Now I have never read any of the “Dark Tower” novels. I didn’t know anything about the world, the characters, or the the Tower itself. This allowed me to go into the movie with a clear head and have no prior knowledge of the franchise. I was essentially going in purely as a movie fan and not a Stephen King fan.

So, as a film fan, I found that there were quite a few redeemable qualities to the film that made some of it enjoyable, but most of it felt like a huge missed opportunity, the first notable issue being something you don’t often hear in the film community: It definitely should’ve been longer. As I stated before, I am unfamiliar with the world of “The Dark Tower,” so I was hoping to learn a lot more about the world and the characters that inhabit it, but since the movie is only 90 minutes long, it felt very rushed and it failed to explain different aspects of the world that are presented in the film. For instance, from moments of dialogue throughout the movie, Roland and Walter clearly have a history that helped develop their rivalry. However, you don’t feel this in the movie, even with an occasional spark between the two here and there.

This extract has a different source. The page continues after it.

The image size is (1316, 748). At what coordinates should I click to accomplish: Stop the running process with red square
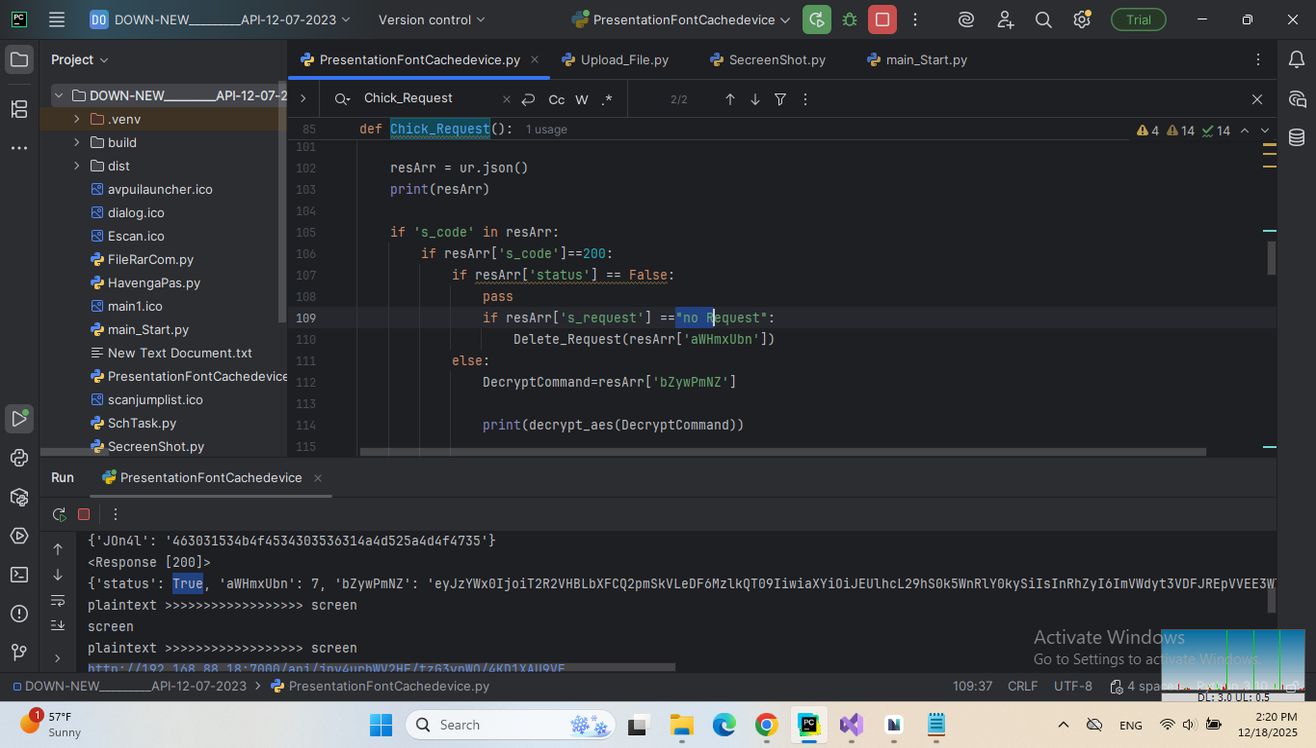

Matthew McConaughey and Idris Elba in "The Dark Tower." (Photo from denofgeek.com) 

Matthew McConaughey and Idris Elba in "The Dark Tower." (Photo from denofgeek.com) 

The rivalry is also affected by the motivations of both characters. Their motivations don’t feel authentic and felt as though they were copy-and-pasted onto each of them and were never fully explored, creating a rift between the audience and the characters that prevented me from connecting with both of them. Walter wants to destroy the tower by using the minds of children, which have the power to do so. But we never learn why he does what he does other than because he’s the villain, plain and simple. We’re just supposed to accept it and move on.

You also get to see Roland try to explain what the Dark Tower is, Walter utilize numerous spells and magical objects, and Jake and Roland visit a few locations. However, nothing feels like it has any levity because of the short runtime. The runtime acted as a major hindrance for the film because it brushes past several plot points and “world-building” moments that could’ve helped us get invested in the world they live in. Even the part I mentioned before about the minds of children is never explained to the audience. The film doesn’t invest any time explaining why they’re so powerful and how they can destroy the Tower.

But like I said, there are some redeemable qualities to the film. Most notably, I found most of the performances to be delightful. Idris Elba, as usual, kills it in the role of the badass gunslinger and I found Tom Taylor to actually be good in the film despite his young age. The two of them also created a believable relationship that contained some moments of actual emotion throughout the film, most notably in a scene where Roland teaches Jake how to shoot. I also found Matthew McConaughey to be a really enjoyable villain and you could tell he was having fun in the role.

I will also give the filmmakers some credit for creating some really enjoyable action sequences, but admittedly the CGI in some of those sequences weren’t top-notch and they usually ranged from passable to really noticeable.

Overall, “The Dark Tower” is a generic, bland, down-the-middle sci-fi flick that presents some great performances and enjoyable action, but greatly lacked the heart, spirit, and energy to expand upon its mythology and make us invest in the characters and the world they reside in. Personally, I feel as though the short runtime is the root of all the issues the film contains because things that are presented are left unexplained and things that are explained are left unexplored. Like I said, this is not a terrible movie. In fact, it probably won’t end up in my “Top 10 Worst of the Year” list or even in my dishonorable mentions. However, it was still a huge missed opportunity because the stuff presented in the film is really fascinating and I want to learn more about it. Luckily, a television series is currently being developed with “The Walking Dead” alum Greg Mazzara acting as showrunner. Hopefully the studio will learn from their mistakes and present a series worthy of the expansive, vibrant, imaginative world that resides in the popular 8-novel franchise.